Фон Вальдерзее разглядывал поджавшего губы Тарасова.
— Но, давайте же продолжим. Итак. Вы осознали, что вам грозит смерть от рук НКВДЮ и…?
— А? — словно очнулся Тарасов.
— Что решили Вы, после осознания факта неминуемого расстрела?
— Стал размышлять.
— О чем?
— О вариантах невозвращения…
На этот раз получалось как нельзя лучше. Двести четвертая ворвалась в Игожево и вела там хотя и тяжелый, но успешный бой.
Немцы бежали как тараканы в своих серо-зелёных шинелях по колхозным заснеженным полям.
Бежали они и из Старого Тарасово, куда ворвалась первая маневренная бригада. Тарасовцы вели бой в Тарасово, уничтожая фрицев…. Символично… «За командира!» — ревела бригада, рубя штык-ножами полуголых немцев.

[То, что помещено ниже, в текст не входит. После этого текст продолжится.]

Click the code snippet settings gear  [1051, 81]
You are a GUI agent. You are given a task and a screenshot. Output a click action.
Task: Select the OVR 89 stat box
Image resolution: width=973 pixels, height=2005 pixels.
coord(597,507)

Цепи шли одна за другой — десантники падали, вставали, снова падали. Некоторые уже не вставали…
Даже взвод танков не смог помочь гансам. Два танка уже горели, подбитые расчетами ПТР. Два ещё отползали, огрызаясь пулемётными очередями и гулкими выхлопами орудий.
Вот и ещё один задымил, а последний вдруг рванул, неожиданно, вперёд, вздымая снежную пыль и скрылся за большой избой.
Тарасов метался среди горящих изб деревни:
— вперёд, сукины дети, орелики мои!
И бригада шла вперёд, прочесывая дом за домом.
Они падали, умирая в демянских снегах, но шли вперёд.
Но…
Танк выполз из-за избы, поливая свинцом залегших перед бронированной махиной бойцов.
— Противотанкисты! Противотанкисты где? — заорал Тарасов после очередного выстрела.
Особист Гриншпун рванул куда-то в сторону, матерясь на застрявших пэтеэрщиков.
Внезапно под танком рванул черно-белый — с клочьями пламени и земли — снег. Боец, кинувший связку, приподнялся, махнул рукой… И тут же осел в снег!
Десантники побежали вперёд, кто-то наклонился над бойцом, подорвавшим танк…
— Комиссара убило! Комиссара! — понеслось по цепям.
Тарасов вскинулся, отбросив винтовку:
— Ильич! Ильич, скотина, ты куда полез!
Мачихин чуть приподнялся на локте. Обернулся. Чуть кивнул — хорошо, все, хо-ро-шо… И уронил руку.
Руку, которой только что подбил двумя противотанковыми гранатами «трешку», выползшую из-за избы.
А тело его дрогнуло, выбросив ещё один фонтанчик крови.
— Тащите его, млять!
Старший лейтенант Миша Бурдэ перекатом рванул к телу комиссара.
— Молдаванин, тащи, ссука, комиссара!
— Есть, товарищ подполк…
Командир четвертой роты третьего батальона ткнулся в тело Мачихина.
Откуда-то бил пулемётчик.
Тарасов яростно закричал:
— Подавить ссуку! Бойцы! вперёд, ребята!
А сам бросился к Мачихину.
Комиссар попытался что-то сказать Тарасову. Получалось плохо…
— Молчи, Ильич, молчи… Сейчас мы тебе… Санитары! Санитары, мать вашу! — подполковник встал на колени и кричал, кричал в грохот боя:
— Молчи, говорю! Тебе говорить нельзя. Хватит ещё нам с тобой войны! Довоюем, наговоримся!